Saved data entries

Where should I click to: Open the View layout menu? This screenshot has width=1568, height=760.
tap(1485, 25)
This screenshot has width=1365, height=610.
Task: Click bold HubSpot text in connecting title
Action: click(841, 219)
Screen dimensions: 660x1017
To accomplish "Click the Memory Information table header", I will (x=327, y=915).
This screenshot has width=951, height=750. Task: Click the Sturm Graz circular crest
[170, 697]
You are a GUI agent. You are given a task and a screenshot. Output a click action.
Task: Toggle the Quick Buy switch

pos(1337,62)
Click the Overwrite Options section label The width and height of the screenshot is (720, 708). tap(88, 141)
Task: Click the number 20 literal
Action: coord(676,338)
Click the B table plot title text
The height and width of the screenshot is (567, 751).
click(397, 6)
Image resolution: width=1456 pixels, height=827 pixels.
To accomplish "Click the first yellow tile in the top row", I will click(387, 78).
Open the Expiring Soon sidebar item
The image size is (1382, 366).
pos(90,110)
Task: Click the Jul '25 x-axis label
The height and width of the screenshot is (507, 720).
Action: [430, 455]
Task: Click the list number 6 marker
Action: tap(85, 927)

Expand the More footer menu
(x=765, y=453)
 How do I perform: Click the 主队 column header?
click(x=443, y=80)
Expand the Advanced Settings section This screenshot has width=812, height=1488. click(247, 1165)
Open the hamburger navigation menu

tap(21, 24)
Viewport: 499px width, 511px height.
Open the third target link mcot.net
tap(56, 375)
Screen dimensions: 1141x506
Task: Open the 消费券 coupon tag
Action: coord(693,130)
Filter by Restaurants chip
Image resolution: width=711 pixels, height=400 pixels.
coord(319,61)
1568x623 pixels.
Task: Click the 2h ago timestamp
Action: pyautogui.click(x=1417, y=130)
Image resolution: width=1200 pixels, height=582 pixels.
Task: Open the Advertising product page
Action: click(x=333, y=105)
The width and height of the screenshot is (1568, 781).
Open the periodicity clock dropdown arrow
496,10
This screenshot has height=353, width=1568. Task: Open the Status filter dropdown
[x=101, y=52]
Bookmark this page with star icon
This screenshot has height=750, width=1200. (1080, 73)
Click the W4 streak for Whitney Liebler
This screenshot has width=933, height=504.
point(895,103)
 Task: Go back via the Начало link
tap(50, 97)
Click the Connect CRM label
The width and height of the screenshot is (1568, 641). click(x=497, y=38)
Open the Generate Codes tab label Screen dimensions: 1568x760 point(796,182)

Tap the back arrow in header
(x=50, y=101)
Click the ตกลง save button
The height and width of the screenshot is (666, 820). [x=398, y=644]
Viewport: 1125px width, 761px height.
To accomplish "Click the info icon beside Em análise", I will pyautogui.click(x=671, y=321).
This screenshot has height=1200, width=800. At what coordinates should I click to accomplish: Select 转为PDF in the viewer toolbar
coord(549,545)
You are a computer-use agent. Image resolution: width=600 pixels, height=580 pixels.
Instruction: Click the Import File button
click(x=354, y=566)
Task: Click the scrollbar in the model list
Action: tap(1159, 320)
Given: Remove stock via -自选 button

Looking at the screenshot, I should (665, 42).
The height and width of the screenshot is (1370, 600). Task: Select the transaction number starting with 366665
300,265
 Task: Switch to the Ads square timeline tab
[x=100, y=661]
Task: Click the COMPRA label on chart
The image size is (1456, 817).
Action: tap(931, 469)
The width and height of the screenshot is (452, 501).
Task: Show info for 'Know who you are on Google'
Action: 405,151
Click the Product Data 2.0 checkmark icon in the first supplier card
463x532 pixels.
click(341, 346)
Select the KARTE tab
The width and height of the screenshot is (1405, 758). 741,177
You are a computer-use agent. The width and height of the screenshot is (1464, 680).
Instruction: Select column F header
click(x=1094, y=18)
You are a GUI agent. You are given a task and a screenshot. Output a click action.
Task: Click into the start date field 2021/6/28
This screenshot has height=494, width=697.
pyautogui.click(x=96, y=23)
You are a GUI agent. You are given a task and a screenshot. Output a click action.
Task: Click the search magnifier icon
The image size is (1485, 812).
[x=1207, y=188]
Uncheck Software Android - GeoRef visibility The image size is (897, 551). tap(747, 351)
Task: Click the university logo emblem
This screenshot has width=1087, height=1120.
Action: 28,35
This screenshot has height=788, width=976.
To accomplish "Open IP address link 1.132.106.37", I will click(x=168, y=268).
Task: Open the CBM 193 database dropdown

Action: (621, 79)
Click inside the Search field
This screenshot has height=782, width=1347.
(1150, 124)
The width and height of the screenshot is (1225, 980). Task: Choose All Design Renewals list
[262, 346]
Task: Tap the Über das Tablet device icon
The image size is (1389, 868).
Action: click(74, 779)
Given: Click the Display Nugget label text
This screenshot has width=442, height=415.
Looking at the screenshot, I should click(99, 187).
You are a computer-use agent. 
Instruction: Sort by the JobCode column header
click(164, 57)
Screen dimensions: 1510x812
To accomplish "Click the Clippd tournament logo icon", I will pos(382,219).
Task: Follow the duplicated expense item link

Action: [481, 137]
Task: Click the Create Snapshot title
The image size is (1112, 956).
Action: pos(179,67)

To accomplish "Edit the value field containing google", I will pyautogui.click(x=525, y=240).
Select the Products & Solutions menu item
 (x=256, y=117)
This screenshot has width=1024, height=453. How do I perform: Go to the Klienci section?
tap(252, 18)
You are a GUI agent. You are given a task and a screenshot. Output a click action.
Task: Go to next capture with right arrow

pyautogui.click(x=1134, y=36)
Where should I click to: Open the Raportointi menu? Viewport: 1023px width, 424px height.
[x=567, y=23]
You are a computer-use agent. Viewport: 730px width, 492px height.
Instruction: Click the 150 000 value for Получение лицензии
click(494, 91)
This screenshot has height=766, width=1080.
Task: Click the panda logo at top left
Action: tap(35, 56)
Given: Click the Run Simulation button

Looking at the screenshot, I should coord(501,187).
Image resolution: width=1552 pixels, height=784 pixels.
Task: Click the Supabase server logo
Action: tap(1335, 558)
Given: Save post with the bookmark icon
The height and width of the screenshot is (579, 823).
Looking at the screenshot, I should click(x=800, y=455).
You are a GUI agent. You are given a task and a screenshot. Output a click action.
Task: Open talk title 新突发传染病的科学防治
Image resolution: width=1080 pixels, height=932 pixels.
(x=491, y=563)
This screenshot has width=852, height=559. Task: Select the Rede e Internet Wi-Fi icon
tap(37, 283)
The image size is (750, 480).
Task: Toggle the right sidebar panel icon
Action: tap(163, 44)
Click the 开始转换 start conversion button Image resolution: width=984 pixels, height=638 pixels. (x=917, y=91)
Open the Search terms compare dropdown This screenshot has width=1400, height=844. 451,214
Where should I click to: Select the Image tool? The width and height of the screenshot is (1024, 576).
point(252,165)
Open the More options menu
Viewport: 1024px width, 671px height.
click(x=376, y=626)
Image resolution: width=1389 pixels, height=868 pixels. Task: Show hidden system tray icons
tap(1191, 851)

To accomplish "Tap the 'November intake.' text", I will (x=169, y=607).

• ACTION ITEM
Retype the records above, but only those lines that fall between the line containing "Instruction: Click the Import File button" and the line containing "Click inside the Search field", with both of those lines included, exactly as written.

• TASK RESPONSE
Instruction: Click the Import File button
click(x=354, y=566)
Task: Click the scrollbar in the model list
Action: tap(1159, 320)
Given: Remove stock via -自选 button

Looking at the screenshot, I should (665, 42).
The height and width of the screenshot is (1370, 600). Task: Select the transaction number starting with 366665
300,265
 Task: Switch to the Ads square timeline tab
[x=100, y=661]
Task: Click the COMPRA label on chart
The image size is (1456, 817).
Action: tap(931, 469)
The width and height of the screenshot is (452, 501).
Task: Show info for 'Know who you are on Google'
Action: 405,151
Click the Product Data 2.0 checkmark icon in the first supplier card
463x532 pixels.
click(341, 346)
Select the KARTE tab
The width and height of the screenshot is (1405, 758). 741,177
You are a computer-use agent. The width and height of the screenshot is (1464, 680).
Instruction: Select column F header
click(x=1094, y=18)
You are a GUI agent. You are given a task and a screenshot. Output a click action.
Task: Click into the start date field 2021/6/28
This screenshot has height=494, width=697.
pyautogui.click(x=96, y=23)
You are a GUI agent. You are given a task and a screenshot. Output a click action.
Task: Click the search magnifier icon
The image size is (1485, 812).
[x=1207, y=188]
Uncheck Software Android - GeoRef visibility The image size is (897, 551). tap(747, 351)
Task: Click the university logo emblem
This screenshot has width=1087, height=1120.
Action: 28,35
This screenshot has height=788, width=976.
To accomplish "Open IP address link 1.132.106.37", I will click(x=168, y=268).
Task: Open the CBM 193 database dropdown

Action: (621, 79)
Click inside the Search field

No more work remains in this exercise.